> Ein Wort noch zu den ausufernden Urlaubsansprüchen, die endlich
> gekürzt werden müssen. In diesen schweren Zeiten ist es
> unverantwortlich, mehr als 10 Arbeitstage Urlaub zu gewähren. Man
> schaue auf das Beispiel USA, in der 10 Arbeitstage oft unterschritten
> werden. Diese Republik muss wieder arbeiten und nicht faulenzen!
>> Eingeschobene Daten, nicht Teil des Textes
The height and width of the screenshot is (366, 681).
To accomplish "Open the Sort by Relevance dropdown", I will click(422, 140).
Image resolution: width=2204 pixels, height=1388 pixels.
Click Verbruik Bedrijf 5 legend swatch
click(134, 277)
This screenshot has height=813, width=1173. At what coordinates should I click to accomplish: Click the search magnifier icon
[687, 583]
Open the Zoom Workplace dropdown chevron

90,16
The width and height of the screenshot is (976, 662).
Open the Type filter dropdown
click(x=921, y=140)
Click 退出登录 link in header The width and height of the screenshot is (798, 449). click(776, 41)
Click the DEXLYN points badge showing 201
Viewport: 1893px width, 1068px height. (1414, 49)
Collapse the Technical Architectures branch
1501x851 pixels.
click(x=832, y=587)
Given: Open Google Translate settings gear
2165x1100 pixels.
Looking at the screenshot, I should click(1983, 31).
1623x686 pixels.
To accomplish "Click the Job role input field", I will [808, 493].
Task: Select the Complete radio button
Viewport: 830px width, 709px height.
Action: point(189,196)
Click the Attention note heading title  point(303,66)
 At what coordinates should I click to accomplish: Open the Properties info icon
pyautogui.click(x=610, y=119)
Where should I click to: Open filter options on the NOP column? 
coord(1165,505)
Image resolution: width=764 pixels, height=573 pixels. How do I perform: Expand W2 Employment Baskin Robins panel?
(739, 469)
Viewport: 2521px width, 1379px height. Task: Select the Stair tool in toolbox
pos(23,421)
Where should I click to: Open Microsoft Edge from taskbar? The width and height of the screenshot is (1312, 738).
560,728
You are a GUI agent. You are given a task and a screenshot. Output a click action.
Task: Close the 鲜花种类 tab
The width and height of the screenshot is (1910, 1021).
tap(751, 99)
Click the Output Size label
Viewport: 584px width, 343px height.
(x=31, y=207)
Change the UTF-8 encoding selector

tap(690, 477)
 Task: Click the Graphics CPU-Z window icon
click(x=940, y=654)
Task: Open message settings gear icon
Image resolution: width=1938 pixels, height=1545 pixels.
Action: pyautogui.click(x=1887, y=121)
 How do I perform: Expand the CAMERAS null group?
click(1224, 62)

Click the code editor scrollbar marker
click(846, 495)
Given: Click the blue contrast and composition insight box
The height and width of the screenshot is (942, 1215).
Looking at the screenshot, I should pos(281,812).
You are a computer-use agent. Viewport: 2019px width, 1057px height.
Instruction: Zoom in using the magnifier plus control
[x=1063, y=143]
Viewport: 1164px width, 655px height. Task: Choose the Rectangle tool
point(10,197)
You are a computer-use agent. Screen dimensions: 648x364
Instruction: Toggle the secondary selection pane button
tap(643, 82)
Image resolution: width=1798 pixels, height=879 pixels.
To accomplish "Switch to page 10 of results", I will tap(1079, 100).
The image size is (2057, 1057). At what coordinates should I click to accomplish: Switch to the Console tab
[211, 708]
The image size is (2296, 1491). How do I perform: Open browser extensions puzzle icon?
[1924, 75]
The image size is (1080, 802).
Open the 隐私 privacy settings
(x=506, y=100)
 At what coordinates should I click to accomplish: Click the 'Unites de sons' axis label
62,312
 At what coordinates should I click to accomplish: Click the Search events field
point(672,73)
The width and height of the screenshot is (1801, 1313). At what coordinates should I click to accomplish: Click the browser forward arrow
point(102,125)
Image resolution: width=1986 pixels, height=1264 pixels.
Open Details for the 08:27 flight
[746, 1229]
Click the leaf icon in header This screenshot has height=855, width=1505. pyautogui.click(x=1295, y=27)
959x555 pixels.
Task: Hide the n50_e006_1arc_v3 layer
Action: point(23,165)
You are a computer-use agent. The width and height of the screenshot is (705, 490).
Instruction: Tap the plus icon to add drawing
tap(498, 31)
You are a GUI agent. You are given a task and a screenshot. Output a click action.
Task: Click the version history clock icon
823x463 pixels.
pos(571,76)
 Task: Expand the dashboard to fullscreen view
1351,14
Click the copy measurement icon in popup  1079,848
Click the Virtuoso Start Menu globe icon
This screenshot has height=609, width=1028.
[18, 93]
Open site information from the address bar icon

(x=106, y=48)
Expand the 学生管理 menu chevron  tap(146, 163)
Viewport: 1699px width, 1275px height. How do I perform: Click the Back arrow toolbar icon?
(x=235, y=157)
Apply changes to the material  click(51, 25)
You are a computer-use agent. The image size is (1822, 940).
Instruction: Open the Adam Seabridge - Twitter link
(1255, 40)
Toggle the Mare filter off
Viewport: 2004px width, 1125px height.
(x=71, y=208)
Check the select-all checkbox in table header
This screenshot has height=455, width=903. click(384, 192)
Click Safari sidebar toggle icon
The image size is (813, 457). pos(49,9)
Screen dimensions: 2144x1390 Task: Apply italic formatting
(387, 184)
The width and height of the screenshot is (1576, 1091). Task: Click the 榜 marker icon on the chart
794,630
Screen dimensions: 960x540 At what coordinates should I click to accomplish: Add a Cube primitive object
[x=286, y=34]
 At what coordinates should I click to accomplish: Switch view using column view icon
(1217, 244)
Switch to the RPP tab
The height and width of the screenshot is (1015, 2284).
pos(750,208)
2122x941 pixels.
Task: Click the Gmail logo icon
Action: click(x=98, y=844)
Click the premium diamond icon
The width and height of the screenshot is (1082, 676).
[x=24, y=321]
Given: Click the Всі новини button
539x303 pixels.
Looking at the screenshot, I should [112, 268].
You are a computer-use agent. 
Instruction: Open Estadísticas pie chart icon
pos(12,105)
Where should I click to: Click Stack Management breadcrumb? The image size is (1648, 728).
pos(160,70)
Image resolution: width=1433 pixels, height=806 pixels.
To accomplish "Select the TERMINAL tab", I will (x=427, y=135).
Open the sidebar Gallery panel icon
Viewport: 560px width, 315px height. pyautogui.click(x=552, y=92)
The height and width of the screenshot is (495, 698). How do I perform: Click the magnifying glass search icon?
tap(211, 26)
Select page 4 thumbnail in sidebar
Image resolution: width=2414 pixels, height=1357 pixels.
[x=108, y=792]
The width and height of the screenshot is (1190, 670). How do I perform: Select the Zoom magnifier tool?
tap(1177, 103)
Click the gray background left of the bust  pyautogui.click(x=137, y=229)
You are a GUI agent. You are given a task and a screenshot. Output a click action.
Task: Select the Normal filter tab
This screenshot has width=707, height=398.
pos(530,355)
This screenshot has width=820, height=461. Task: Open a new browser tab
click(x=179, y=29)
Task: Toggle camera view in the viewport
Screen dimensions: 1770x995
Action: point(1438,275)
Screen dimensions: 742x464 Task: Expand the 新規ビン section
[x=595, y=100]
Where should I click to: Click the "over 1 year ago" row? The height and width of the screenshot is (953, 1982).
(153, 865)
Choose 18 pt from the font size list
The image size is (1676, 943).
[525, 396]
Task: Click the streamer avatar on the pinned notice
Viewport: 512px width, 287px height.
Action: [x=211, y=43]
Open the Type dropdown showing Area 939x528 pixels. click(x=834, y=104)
Und was soll denn mit all der zusätzlichen Arbeitszeit produziert
werden? Fakt ist, daß jedes Jahr mehr Güter mit weniger
Arbeitskräften produziert werden. Daß der Prozeß derzeit durch die
Niedrigstlöhne in China und anderswo gebremst wird, ist nur
vorübergehend. Und erzähle mir jetzt niemand, daß die Arbeitskraft
für Dienstleistungen gebraucht wird. Dienstleistung ist keine Frage
von gesetzlich regulierten Arbeitszeiten, sondern der persönlichen
Einstellung zu sich selbst und zur Gesellschaft. Und genau darum geht
es letztlich - auf allen Ebenen.
Es ist Zeit, genau das den Leuten zu erklären, anstatt ihnen weiter
Arbeitsplätze zu versprechen und die calvinstische Arbeitsmoral
hochzuhalten,
die letztlich dafür verantwortlich ist, daß sich viele
Arbeitslose in Alkohol und Neurosen flüchten. Und diejenigen, die
heute in den Medien so gern mit scheinheiliger moralischer
Entrüstungsgeste als Drückeberger hingestellt werden, sind in
Wahrheit diejenigen, die anderen, die unbedingt arbeiten wollen,
einige der knappen Arbeitsplätze zur Verfügung stellen. Politik und
Medien sollten endlich die Wahrheit sagen: Es wird auch in Zukunft
keine wundersame Arbeitsplatzvermehrung geben. Die Gesellschaft muß
sich darauf einrichten, ihr diesbezügliches Wertesystem über Bord zu
werfen. Je schneller das geschieht, umso besser.